*** Records for the exercise
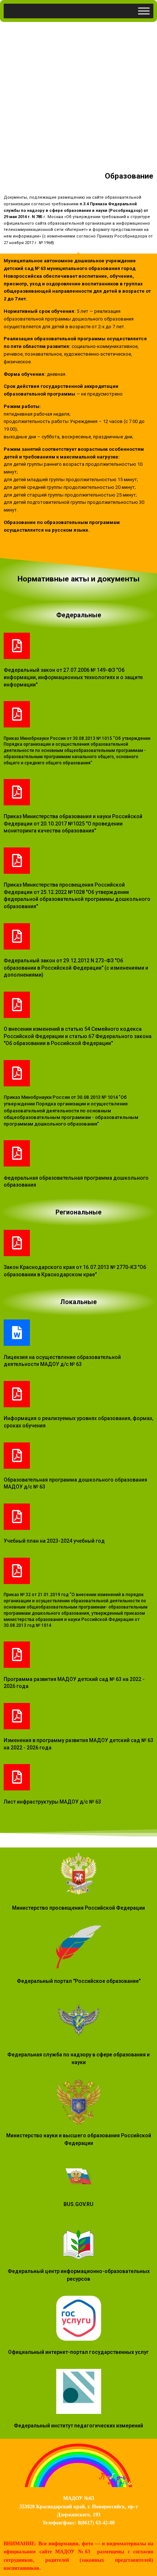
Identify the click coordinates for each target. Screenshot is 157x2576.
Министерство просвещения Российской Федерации (78, 1908)
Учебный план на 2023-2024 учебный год (54, 1541)
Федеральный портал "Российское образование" (79, 1981)
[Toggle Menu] (144, 10)
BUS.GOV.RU (78, 2204)
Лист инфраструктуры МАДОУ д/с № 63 (52, 1802)
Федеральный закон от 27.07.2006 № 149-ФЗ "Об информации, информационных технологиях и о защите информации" (73, 677)
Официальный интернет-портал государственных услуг (78, 2352)
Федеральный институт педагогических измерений (78, 2426)
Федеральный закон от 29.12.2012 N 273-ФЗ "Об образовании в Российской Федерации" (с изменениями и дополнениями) (76, 968)
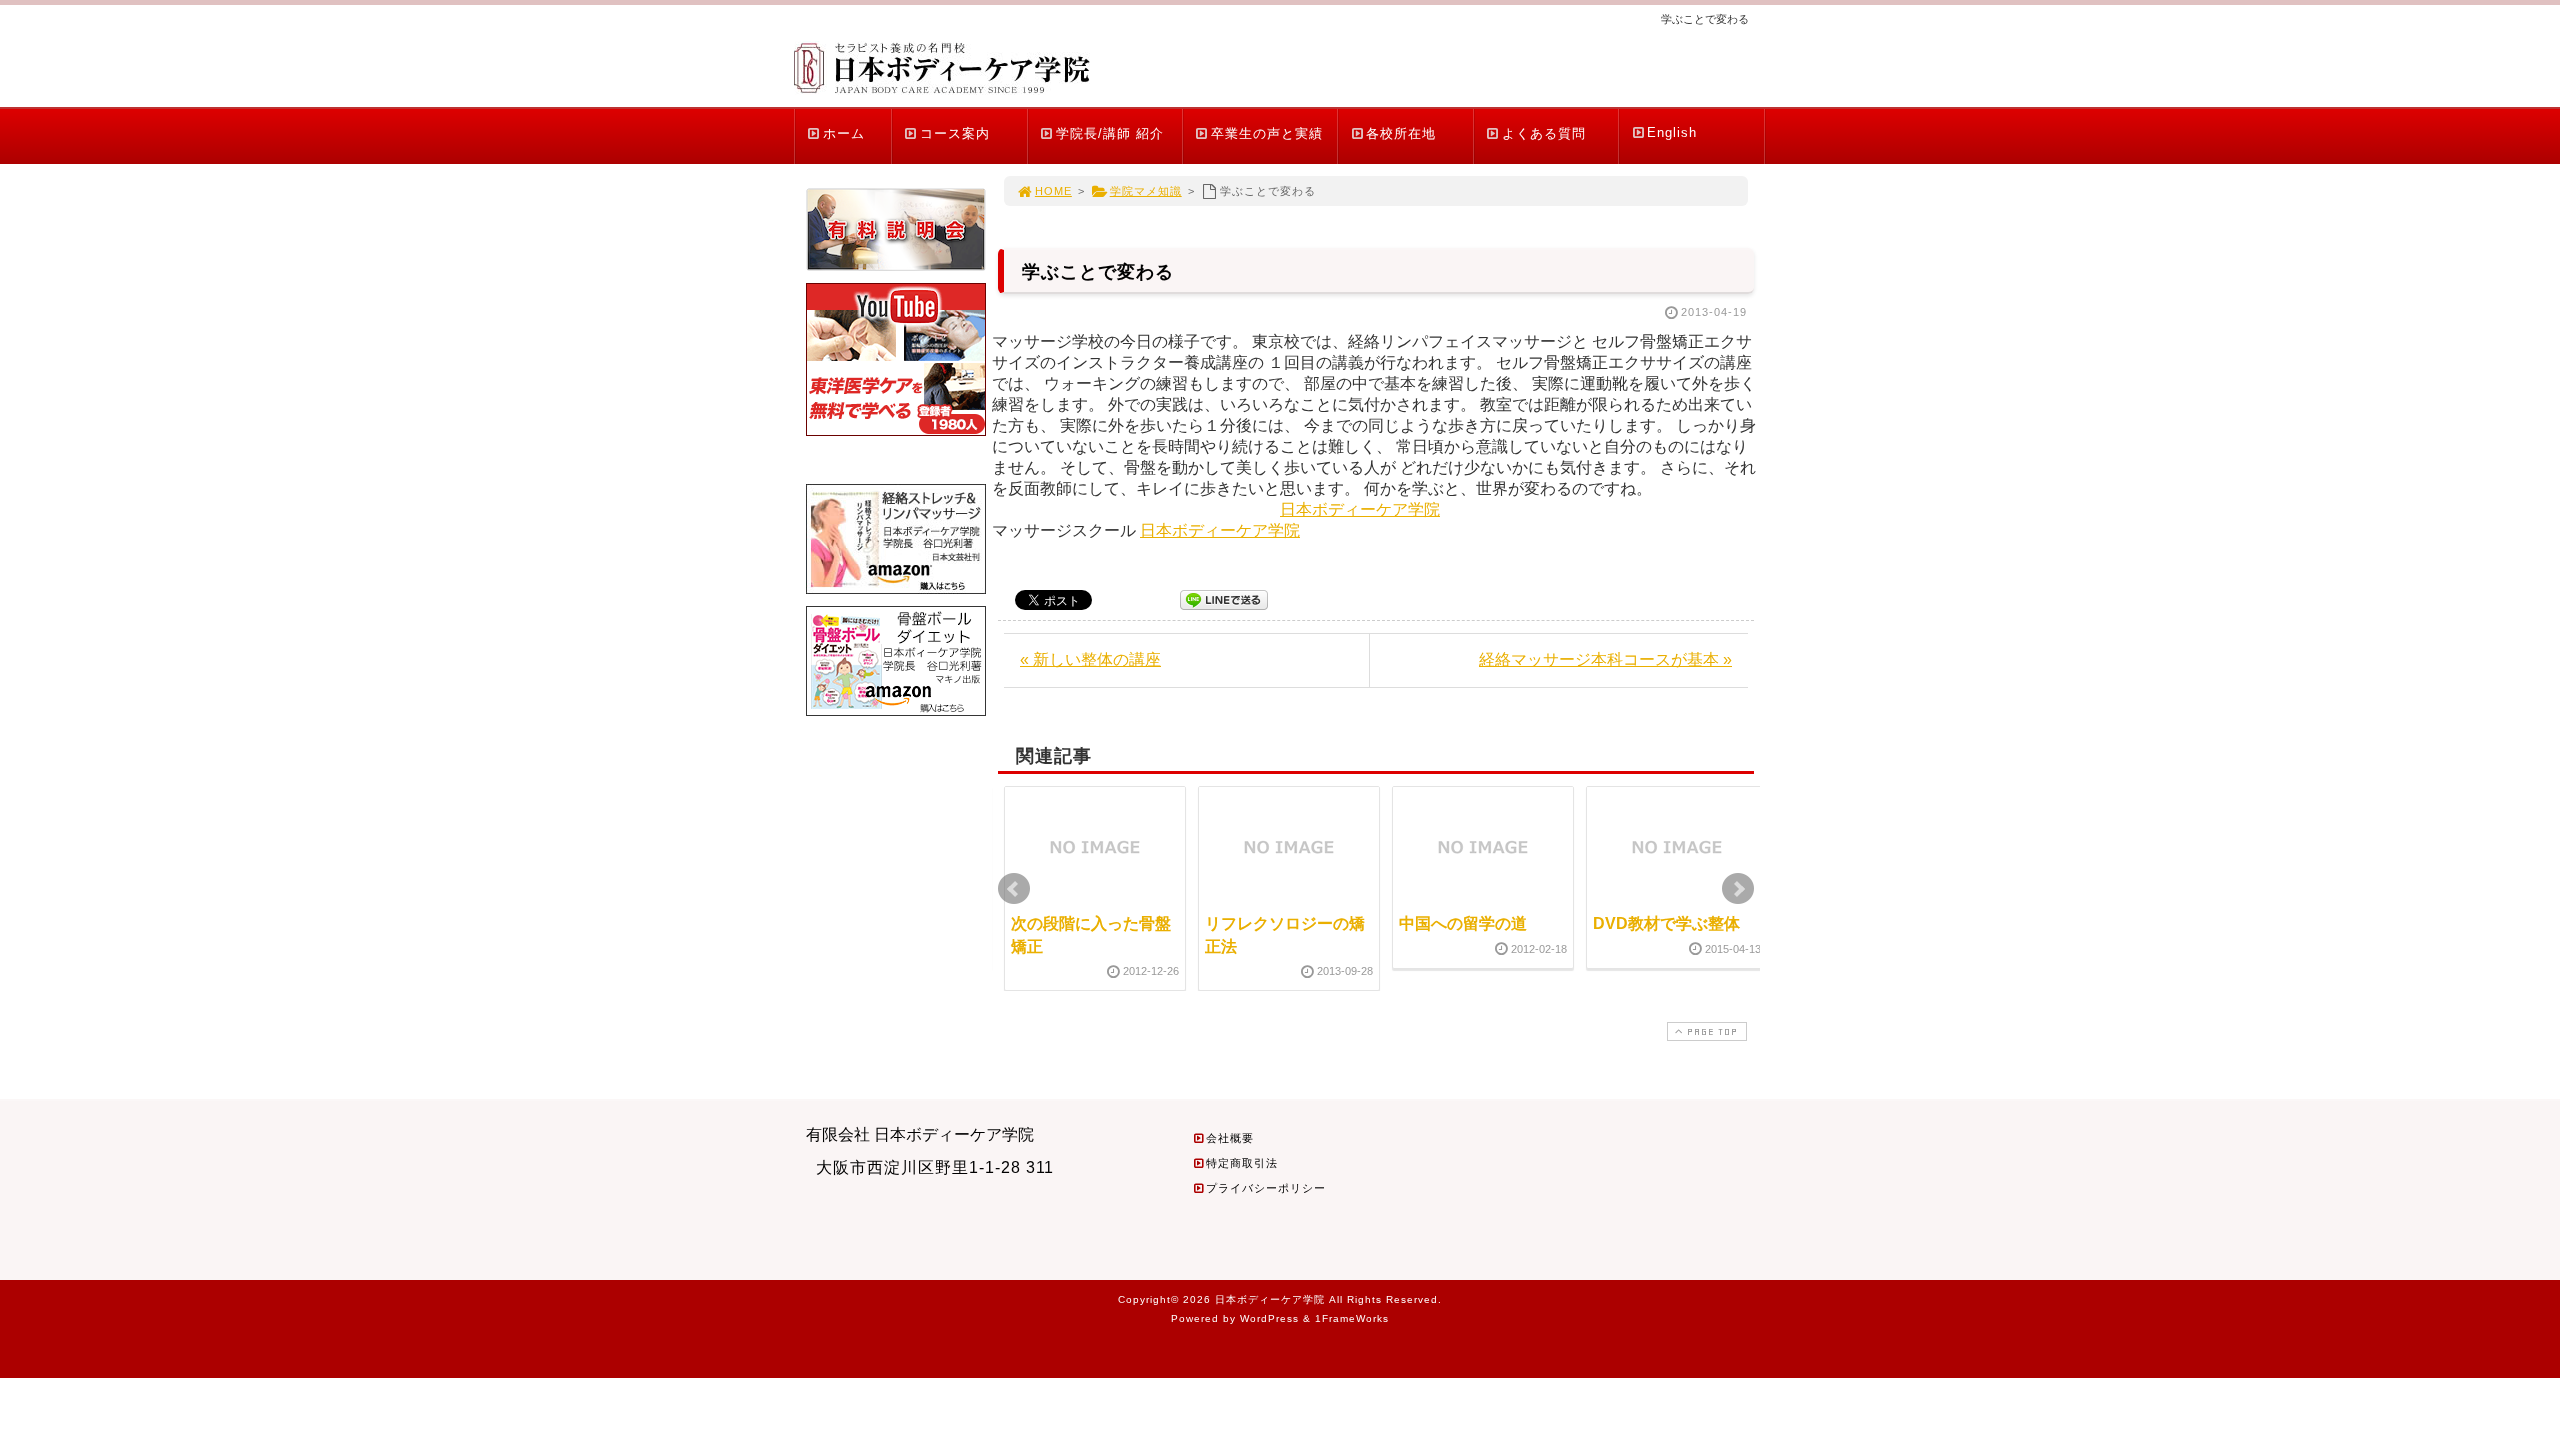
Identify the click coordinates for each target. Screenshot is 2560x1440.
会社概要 (1230, 1138)
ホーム (844, 133)
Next (1738, 889)
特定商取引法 (1242, 1163)
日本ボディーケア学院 (1360, 509)
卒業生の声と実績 (1267, 133)
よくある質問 (1544, 133)
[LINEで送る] (1224, 598)
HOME (1053, 191)
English (1672, 132)
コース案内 (955, 133)
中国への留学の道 (1463, 923)
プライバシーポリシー (1266, 1188)
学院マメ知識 (1146, 191)
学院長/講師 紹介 (1110, 133)
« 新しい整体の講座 (1090, 659)
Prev (1014, 889)
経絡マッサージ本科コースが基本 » (1605, 659)
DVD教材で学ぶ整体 (1666, 923)
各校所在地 (1401, 133)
******
_Exercise prompt_:
Out of the entries, pull every line that mentions "портал".

_Answer to this task_:
Федеральный портал "Российское образование" (79, 1981)
Официальный интернет-портал государственных услуг (78, 2352)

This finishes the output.